Friday, August 20, 2004

Does this place REALLY suck?

On my way home from class this afternoon, I was thinking about things and this fat man with dirty hands and a box of greasy chicken crossed my path. Unlike black cats, there's no superstition about someone like that... but there should be.

Anyway, it got me to thinking about why this country would be the destination of anyone? Has it ever really been great? Truly great?

Thinking back to Canada I might poo-poo the extremes of weather, but there's also space and cleanliness and I don't recall the high numbers of 14 year old Croydon-facelifted mothers as I see around here. I also don't recall the hideous drug problem. Maybe that's the sign of another time and Canada is just as bad now, who knows.

I do think that this country is far from being great though.

Take North America. It was mainly built post-automobile, so many roads and areas are designed to be wide and dispersed and big. The houses are big, the roads are big, the space is big.

I find sometimes the only think England has going for it is history - and is that really all that great? The Romans didn't have double glazing, indoor plumbing or electricity... why would I want to live in a Grade II listed house where I can't install any of that for fear of something.

I know I have some hard thinking ahead of me over the next few years regarding what I want to do with my life and where, but I can guarantee whatever or wherever I do it, it won't be in the US. That's the only constant right now in this world of variables.

Thursday, August 19, 2004

Chat Up Line?

On my most laborious trek home this evening, there was this attractive woman/girl/whathaveyou sitting on the tube, then the bus (it was one of those multiple-transport nights).

Anyway, it got me to thinking: how on earth would you (or I) approach someone like that without looking like a psycho? If there's something that London breeds in most of us, it's fear - fear of other people, fear of being mugged, fear of being involved in a conversation that's duller than dishwater.

Maybe it's my empathy showing through, but I could tell as she was reading her book that the last thing she needed or wanted was some stumbling attempt at conversation from me. Is there anything I could have said to woo her away from those pages? Methinks not. Mealsothinks a lot of things, so I could be wrong... but I'm not a psycho.

Tuesday, August 17, 2004

Spreading it out a bit

Like most of my colleagues, I too am looking for alternate work. The words "rat" and "sinking ship" keep coming together in not a very nice way.

Anyway, even though I've forced my circular journalistic peg through the square hole of technical production guy lately, there was a music editor position that came up through one of the papers.

I do realise that once it hits the papers, it's as good as given to the person who really deserves it, as opposed to the lucky schmo who was there at the right time (hint, the second one's probably closer to me).

Still, with my CV top heavy with XML and PHP and all that jazz that just screams "I'm all about the content", I at least hope to get to the first interview stage.
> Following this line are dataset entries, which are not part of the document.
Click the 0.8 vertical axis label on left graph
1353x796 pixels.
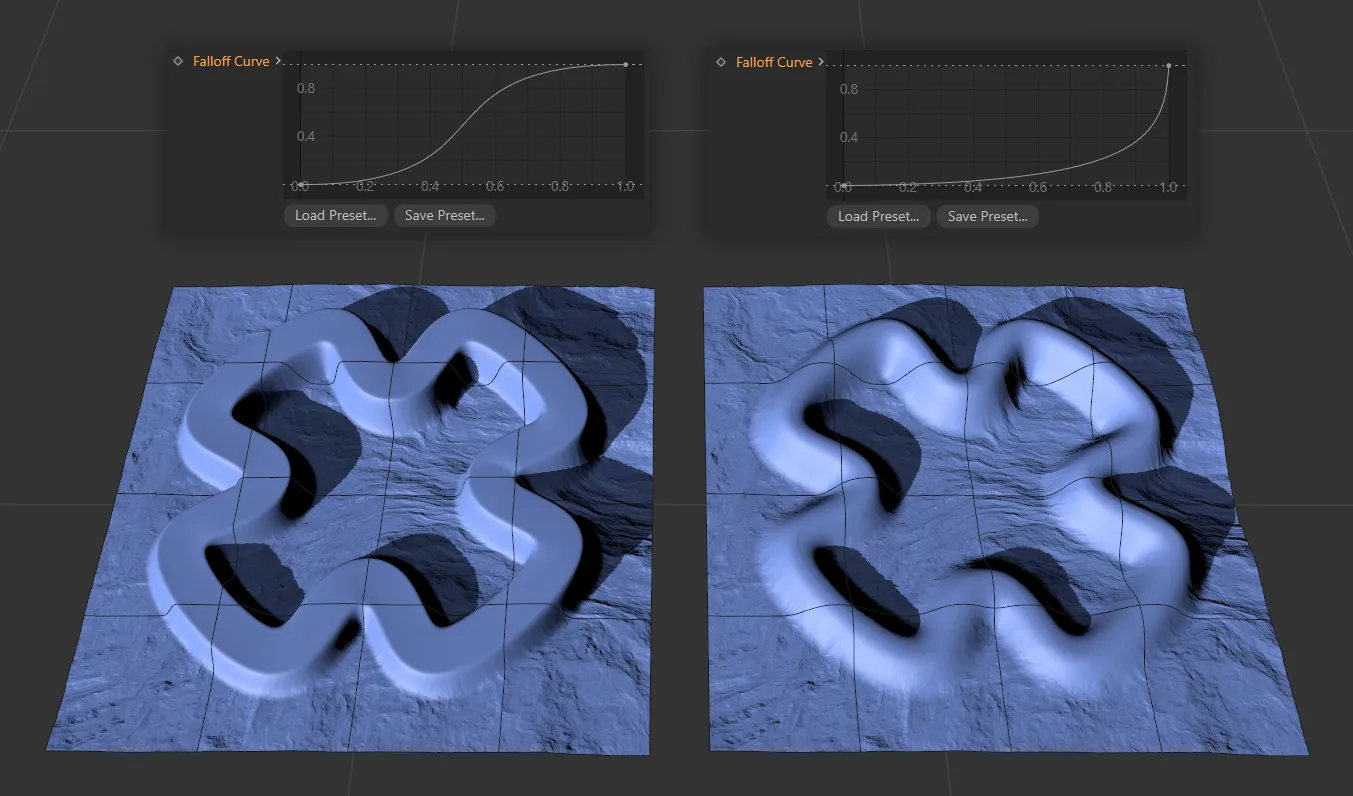point(306,88)
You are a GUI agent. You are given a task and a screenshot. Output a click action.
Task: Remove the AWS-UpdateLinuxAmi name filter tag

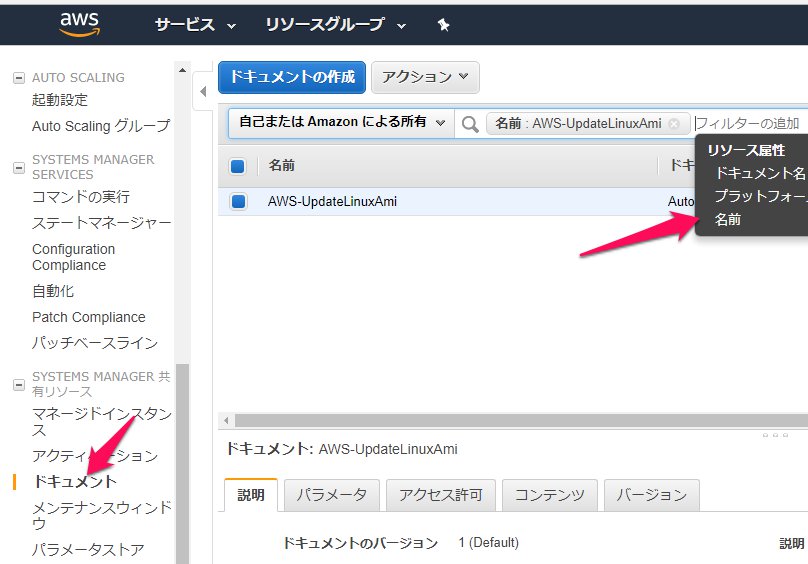674,124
Then I can really impress them.... enough to hire the other guy.

Getting it!

After weeks of beating my head against a wall trying to come to grips with PHP and mySQL and loads of other tedious TLAs, I can finally say "I'm not an idiot after all!"

Today I started a course - a rather expensive course - learning the intricacies of XSL templating for XML and it's a piece of piss. Sometimes you have to take the small, confidence boosting victories for what they are - confidence boosting. Now I'm getting this, I feel a renewed vigor to kick some major PHP ass.

Hope the momentum lasts!

Sunday, August 15, 2004

Another crap point

In the short list of things I could desperately hold onto to prove that my move back to Blighty was justified has been the weather. Canadian summers have always been so unforgivingly dreadful - hot hot hot and humid as hell - that I could happily, and somewhat smugly sit back and think, "yes, I really did make the right decision".

It's quite easy to justify things to myself sometimes.

So, upon hearing about how mild and wonderful the Canadian summer has been this summer, my smug demeanour has fallen like a house of cards. My reasons for moving back to Blighty have just been reduced by one.

The pro and con list to my life gets more and more even every day, which is a worry.

Thursday, August 12, 2004

A Bunch of Friggin' Idiots?

You'd think the cradle of the industrial revolution could get their collective heads around something as mind-blowingly difficult as remembering a four-digit number. Apparently not.

The changeover to Chip and PIN for debit cards is apparently set to cause major chaos in the UK this Christmas. In a recent report it's been claimed, "unless people were more familiar with the new chip and PIN cards there were likely to be long queues at tills in the run up to Christmas and during the January sales."

IT'S A FOUR DIGIT NUMBER PEOPLE!

This is the same system I've ALWAYS used in Canada and I've had debit account since the late 80s. France, as well, has used this system for almost a decade. How hard is it to remember four numbers? 1234? Wow that was hard.

Wednesday, August 04, 2004

Brain like a sieve

Why is it I can compose brilliant entries and observations while I'm walking to and from lunch but as soon as sit in front of my PC, I zone out Peter Gibbons-style. Oh well. Another intellectual post losts to the heavily eroding synapses of my mind.